The décor of the new restaurant is stunning, with a mixture of deep reds, browns and other earthy tones, accessorized with fun, funky metal faux greenery and beautifully spun rugs. White tablecloths rule at Los Mitos, giving it an upscale feel, and you won't find better service in town than we had at our recent lunch.

Los Mitos ("The Myths" in Spanish) already draws a large lunch crowd, filling both front and back rooms with eager diners ready to try a mix of Latin-California cuisine. So, perhaps we expected too much of the restaurant due to Feker's pristine track record in Los Angeles and the highly successful Il Mito, but we were disappointed with our lunch, which, for two people with entrées, desserts, one soda and a cup of tea, came to an astounding $44.

Los Mitos' menu is what our server referred to as a "diverse" mixture of foodstuffs. The eclectic menu includes soups, salads, grilled tortas (Latin style sandwiches), a Black Angus burger, pizzas, pastas and a mesquite grill section. For dinner, Los Mitos diners can also select from empanadas and an expanded grill selection.

At our visit, we were first presented with a basket of cold hard rolls, which were mediocre at best. They were served with a plate of tomatillo sauce and olive oil. The tomatillo sauce carried a peppery spiciness, but somehow also was sweet and bitter at the same time, and most unpleasant. We noted the diners around us also skipped the dipping sauce.

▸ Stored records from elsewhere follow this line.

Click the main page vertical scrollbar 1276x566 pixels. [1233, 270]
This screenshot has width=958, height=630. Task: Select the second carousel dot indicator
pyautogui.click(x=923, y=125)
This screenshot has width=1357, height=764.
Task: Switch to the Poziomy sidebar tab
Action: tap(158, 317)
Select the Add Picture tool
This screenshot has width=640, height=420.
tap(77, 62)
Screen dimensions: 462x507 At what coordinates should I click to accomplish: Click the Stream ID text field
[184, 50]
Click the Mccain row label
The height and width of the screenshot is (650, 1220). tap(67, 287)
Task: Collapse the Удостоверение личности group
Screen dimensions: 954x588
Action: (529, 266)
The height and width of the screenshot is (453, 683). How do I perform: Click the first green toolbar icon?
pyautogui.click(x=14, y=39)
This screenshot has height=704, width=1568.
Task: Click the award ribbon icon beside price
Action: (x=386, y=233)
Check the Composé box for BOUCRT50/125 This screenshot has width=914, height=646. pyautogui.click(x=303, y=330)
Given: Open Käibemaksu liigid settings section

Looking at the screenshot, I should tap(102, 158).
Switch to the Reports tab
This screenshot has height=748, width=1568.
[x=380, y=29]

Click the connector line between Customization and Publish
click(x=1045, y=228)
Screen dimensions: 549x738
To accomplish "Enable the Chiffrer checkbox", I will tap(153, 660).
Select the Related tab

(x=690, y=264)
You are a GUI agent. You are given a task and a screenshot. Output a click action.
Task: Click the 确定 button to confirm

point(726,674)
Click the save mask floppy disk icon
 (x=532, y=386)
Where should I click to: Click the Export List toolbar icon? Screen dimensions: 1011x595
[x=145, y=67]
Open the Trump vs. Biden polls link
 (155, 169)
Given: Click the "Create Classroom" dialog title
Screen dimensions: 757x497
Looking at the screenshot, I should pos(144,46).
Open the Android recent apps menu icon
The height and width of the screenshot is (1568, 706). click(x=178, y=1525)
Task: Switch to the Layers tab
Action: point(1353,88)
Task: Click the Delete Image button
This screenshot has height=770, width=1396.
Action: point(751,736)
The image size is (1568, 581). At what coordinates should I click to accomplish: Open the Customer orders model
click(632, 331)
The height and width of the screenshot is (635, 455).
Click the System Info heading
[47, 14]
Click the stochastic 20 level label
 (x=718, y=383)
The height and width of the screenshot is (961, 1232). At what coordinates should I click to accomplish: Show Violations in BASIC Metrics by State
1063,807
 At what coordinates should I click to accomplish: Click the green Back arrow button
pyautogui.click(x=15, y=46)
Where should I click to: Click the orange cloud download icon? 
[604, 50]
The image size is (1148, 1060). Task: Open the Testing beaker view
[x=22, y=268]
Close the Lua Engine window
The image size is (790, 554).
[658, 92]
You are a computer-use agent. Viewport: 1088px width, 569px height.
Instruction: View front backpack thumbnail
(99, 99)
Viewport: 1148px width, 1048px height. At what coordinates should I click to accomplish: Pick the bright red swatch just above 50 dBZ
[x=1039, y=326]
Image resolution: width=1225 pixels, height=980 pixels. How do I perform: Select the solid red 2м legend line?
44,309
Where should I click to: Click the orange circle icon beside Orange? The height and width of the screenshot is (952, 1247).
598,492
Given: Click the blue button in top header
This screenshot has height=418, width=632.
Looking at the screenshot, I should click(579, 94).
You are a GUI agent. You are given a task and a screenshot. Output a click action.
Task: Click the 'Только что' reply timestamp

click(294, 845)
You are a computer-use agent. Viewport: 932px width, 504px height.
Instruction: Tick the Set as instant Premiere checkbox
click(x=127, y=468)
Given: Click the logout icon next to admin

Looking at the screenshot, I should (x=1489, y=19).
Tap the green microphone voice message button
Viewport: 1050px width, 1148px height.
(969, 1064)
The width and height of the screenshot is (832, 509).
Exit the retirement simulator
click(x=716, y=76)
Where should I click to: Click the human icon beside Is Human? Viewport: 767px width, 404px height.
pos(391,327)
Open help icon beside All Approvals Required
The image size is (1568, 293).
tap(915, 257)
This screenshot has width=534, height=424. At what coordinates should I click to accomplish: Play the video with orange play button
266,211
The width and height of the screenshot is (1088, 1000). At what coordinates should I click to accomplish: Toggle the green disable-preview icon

Our server was meticulous and fairly conversant with the menu, and suggested that we try the special of the day, a seafood torta made with scallops, whitefish and crabmeat ($9.95). My dining companion decided to try this entrée and chose the creamy mushroom soup as his included starter. The soup was excellent. It was fully puréed and creamy with wonderful flavors and texture. Unfortunately, the seafood torte was unpalatable. The sandwich smelled fishy, and the textures and flavors were unpleasant.

I opted for the Colorado Lamb Shank with eggplant, peppers, Vidalia onions and sherry ($14.95). I chose the house salad to start, which was a decidedly plain plate of baby greens with a few pieces of radicchio and a pedestrian Caesar dressing. The Lamb, which was inexplicably listed in the grilled section of the menu, appeared to have been braised and was atop a giant mound of roasted rosemary yams, which seemed an odd accompaniment for this entrée. The lamb itself was fatty, and while tender, had very little flavor. I took the meat off the shank and mixed it into the yams, which were exceptional, and were able to carry the otherwise nondescript entrée.

Desserts at Los Mitos were hit or miss. The chocolate mousse cake ($5.95) was superb, with a lovely light mocha flavoring throughout the moist dessert, and a cinnamon sprinkled dab of real whipped cream. A poached pear ($5.95) had not been thoroughly cooked, and was still crunchy and served cold.

I'm sure as the restaurant becomes accustomed to its new digs, the menu will be better planned thematically, and the foodstuffs will improve. In the interim, I plan to give Los Mitos growing time before visiting again.

Los Mitos is open for lunch and dinner Monday-Thursday, 11 a.m.-3 p.m. and 4-10 p.m.; Friday, 11 a.m.-3 p.m. and 4-11 p.m.; and Saturday, 4 p.m.-midnight. Prices range from $9.95 to $24.95. Some vegetarian options available.